(Textauszug)
Im frisch gekürten Bergsteigerdorf Lauenen sprach der ehemalige Pfarrer von Gsteig, Fritz Ehrensperger, in seiner Rede zum Nationalfeiertag über den Rütlischwur und was davon heute noch übrig ist. Und sechs Jungbürger:innen wurden in die politische Gemeinde ...
Im frisch gekürten Bergsteigerdorf Lauenen sprach der ehemalige Pfarrer von Gsteig, Fritz Ehrensperger, in seiner Rede zum Nationalfeiertag über den Rütlischwur und was davon heute noch übrig ist. Und sechs Jungbürger:innen wurden in die politische Gemeinde Lauenen aufgenommen.
«Hier sind wir, um uns auf unsere eigentlichen Wurzeln zu besinnen», sagte der ehemalige Gsteiger Pfarrer Fritz Ehrensperger anlässlich der 1.-August-Feier in Lauenen. Er erinnerte an die drei Urschweizer Eidgenossen, die auf dem Rütli geschworen haben, sich mit vereinten Kräften gegen die Anfeindungen von aussen zu wehren. Ehrensperger zog einen Bogen über Schillers Wilhelm Tell und stellte fest, dass aus den Eidgenossen von damals Leidgenossen, Neidgenossen und Meidgenossen geworden seien. Meidgenossen, weil man sich immer mehr abgrenze und starke Verbindungen zunehmend meide; Leidgenossen, weil man sich gegenseitig Leid zufüge; und Neidgenossen, weil gegenseitiger Neid uns voneinander trenne und keine echte Gemeinschaft mehr zulasse. Sogenannte Spaltpilze verhinderten Gemeinschaft, richteten Unheil an und beschleunigten ein kontinuierliches Aufsplittern der Gesellschaft in immer kleinere Gruppen. Die Idee der Eidgenossenschaft mit ihrer Vielsprachigkeit und dem Gemeinsam-sind-wirstark-Gedanken verschwinde heute immer mehr. Nur wenn wir bereit seien, die Spaltpilze in unserer Gemeinschaft klar zu benennen, sei ein Wandel hin zu einem neuem Bewusstsein möglich. Einem Bewusstsein, dass man nicht mehr in einem Heer von anonymen Meid-, Leid- und Neidgenossen lebe, sondern sich gegenseitig wieder wahrnehme und gemeinsam neue Möglichkeiten von Problemlösungen erarbeite. «Denn nur das Zusammenstehen und das gegenseitige Vertrauen führen uns weiter und haben Zukunft. Das gilt heute genauso, wie damals auf dem Rütli», schloss Fritz Ehrensperger.
Jungbürgerfeier
Sechs Jungbürger und Jungbürgerinnen wurden traditionell am 1. August in die politische Gemeinde Lauenen aufgenommen. Gemeindepräsidentin Ruth Oehrli hatte sich vor dem Umzug zum Festplatz im Hotel Wildhorn mit ihnen getroffen, um sie in ruhiger Atmosphäre über ihre
Rechte und Pflichten aufzuklären, aber auch um zu hören, was sie sich für ihre Zukunft wünschen. Anschliessend folgten die 18-Jährigen den Lauener Treichlern zum Festplatz auf dem Blatterli, wo sie nochmals offiziell geehrt wurden und ihre Urkunde erhielten.

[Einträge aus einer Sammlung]
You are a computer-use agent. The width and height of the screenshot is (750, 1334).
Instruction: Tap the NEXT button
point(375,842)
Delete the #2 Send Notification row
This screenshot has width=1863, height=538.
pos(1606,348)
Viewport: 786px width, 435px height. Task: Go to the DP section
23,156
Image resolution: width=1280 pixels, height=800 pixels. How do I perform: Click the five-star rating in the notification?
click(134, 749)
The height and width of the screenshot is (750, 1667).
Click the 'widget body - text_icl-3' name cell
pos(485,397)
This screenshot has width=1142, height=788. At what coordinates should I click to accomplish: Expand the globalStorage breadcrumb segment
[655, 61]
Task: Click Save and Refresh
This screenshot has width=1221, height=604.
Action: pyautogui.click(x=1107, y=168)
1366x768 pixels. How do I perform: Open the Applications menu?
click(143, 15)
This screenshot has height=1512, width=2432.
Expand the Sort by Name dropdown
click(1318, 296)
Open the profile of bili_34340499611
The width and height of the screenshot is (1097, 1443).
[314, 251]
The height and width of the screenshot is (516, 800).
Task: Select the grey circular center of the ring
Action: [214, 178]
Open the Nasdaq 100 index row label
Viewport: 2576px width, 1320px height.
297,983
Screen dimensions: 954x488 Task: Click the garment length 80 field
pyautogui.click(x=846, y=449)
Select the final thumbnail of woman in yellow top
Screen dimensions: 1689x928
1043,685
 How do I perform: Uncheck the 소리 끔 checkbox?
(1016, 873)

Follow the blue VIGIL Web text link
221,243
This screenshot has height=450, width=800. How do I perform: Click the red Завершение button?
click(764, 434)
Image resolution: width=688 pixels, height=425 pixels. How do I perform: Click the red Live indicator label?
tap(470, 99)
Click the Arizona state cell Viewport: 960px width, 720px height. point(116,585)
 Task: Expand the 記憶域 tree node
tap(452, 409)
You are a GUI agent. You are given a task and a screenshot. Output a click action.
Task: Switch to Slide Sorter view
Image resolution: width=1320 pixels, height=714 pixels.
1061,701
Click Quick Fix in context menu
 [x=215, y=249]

(Aufgabenstellung) Nenne alle Bezeichnungen, zu denen die Eidgenossen von damals laut Fritz Ehrensperger im Bericht über die 1.-August-Feier in Lauenen geworden seien. Das Material steht für sich und gehört nicht zum Text.

(Lösung) Leidgenossen, Neidgenossen, Meidgenossen